Avariety of recent reports, notably Bio2010 from the National Research Council (NRC, 2003; but see also CUPM Curriculum Guide [Mathematical Association of America, 2004], Salem and Dilts (2004), Meeting the Challenges (2003), and the collection of teaching material compiled by the Society for Mathematical Biology at http://www.smb.org/teaching/), recommend that undergraduate biology preparation become more interdisciplinary. This is based on the realization that modern biology research requires a breadth of skills that go well beyond the limited set of experiences that undergraduate biologists are exposed to in their traditional biology courses. This is not limited to biology, of course, for physical scientists have long been aware of the interconnections between fields and the reliance on quantitative approaches that go well beyond the basic undergraduate mathematics to which most physical science students are exposed.

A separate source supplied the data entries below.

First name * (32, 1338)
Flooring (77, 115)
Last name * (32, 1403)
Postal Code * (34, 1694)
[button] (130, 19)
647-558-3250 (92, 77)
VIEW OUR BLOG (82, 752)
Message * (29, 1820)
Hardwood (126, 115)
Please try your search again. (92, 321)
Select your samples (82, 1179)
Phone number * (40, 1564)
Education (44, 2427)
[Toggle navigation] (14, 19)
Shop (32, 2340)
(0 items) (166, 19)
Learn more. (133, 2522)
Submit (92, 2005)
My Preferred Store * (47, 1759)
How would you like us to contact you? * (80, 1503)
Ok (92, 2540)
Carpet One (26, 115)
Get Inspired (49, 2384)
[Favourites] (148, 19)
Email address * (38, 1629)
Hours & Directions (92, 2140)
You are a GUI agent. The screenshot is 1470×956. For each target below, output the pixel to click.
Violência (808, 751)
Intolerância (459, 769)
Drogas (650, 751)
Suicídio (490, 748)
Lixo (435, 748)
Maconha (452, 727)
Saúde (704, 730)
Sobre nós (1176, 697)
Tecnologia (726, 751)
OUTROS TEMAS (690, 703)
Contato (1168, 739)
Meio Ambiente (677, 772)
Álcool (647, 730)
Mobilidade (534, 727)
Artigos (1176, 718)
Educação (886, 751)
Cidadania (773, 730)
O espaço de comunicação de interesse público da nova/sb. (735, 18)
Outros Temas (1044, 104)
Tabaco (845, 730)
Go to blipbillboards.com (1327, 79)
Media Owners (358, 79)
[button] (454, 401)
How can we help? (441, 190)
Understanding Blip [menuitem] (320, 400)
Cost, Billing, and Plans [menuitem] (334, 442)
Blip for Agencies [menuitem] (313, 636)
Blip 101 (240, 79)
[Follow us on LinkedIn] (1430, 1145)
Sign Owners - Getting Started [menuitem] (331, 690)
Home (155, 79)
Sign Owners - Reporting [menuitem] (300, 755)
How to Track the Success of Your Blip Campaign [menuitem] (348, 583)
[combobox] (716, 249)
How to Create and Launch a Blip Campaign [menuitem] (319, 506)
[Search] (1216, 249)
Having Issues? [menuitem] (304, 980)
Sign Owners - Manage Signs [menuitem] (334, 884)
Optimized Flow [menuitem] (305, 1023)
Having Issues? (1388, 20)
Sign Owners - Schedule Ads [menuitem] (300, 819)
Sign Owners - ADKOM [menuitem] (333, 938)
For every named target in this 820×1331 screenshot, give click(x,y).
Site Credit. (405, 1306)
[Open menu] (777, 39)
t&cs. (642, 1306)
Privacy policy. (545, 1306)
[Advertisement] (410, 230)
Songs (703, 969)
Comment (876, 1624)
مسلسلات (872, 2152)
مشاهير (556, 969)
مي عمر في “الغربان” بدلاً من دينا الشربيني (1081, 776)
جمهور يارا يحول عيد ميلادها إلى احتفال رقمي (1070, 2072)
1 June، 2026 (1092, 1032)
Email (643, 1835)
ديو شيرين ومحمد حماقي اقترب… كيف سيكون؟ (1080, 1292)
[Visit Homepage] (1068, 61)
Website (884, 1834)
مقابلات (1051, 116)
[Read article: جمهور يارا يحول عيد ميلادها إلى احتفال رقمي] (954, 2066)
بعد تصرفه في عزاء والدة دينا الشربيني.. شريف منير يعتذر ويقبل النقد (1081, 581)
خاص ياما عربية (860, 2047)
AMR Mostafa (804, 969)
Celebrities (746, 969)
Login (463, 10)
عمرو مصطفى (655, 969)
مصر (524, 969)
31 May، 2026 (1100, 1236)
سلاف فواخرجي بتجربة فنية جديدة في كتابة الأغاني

In many respects, we have it worse in biology, though, because of the great diversity of topics from all areas of science that impinge on biology today. The days when bench scientists could claim that their students could lead fruitful research careers by learning appropriate skills and having good hands and lab technique are long gone. Similarly, despite the laments of E. O. Wilson about the lack of people being trained in taxonomy, it is next to impossible for those who are skilled field observers to make substantial new contributions to our understanding of natural system function without utilizing methods and approaches that natural historians of the past would never have dreamed of, let alone be skilled enough to use.
So if we take it as a given that modern biology research requires a diversity of perspectives and skills from areas of study outside the typical formal training that students receive in their life science courses, how should we proceed? The difficulty of this is exacerbated by the nationwide push to limit an undergraduate to 120 semester credit hours. How in the world do we squeeze into this limited time all that we think is necessary to prepare students to go on to successful graduate education or fruitful careers that don't require further formal education?
All experienced educators have heard, during discussions of curricular changes, the anxiety of colleagues about what has to be "left out." Central to this is the notion that students are empty vessels that information can be pumped into, that if this information isn't imbibed in your class they'll never be able to get it, and that they'll be hampered for life by this lack of exposure to the details of ribosome function or cell signaling. I am continually amazed that this naive view of students is prevalent, since virtually all educators argue as well that our goal should be developing students' capacity for critical thinking and problem-solving. If we were successful at that, surely students would then be able to ascertain both what knowledge they lack in order to investigate a particular problem and how to learn about the area (or collaborate with an expert in it).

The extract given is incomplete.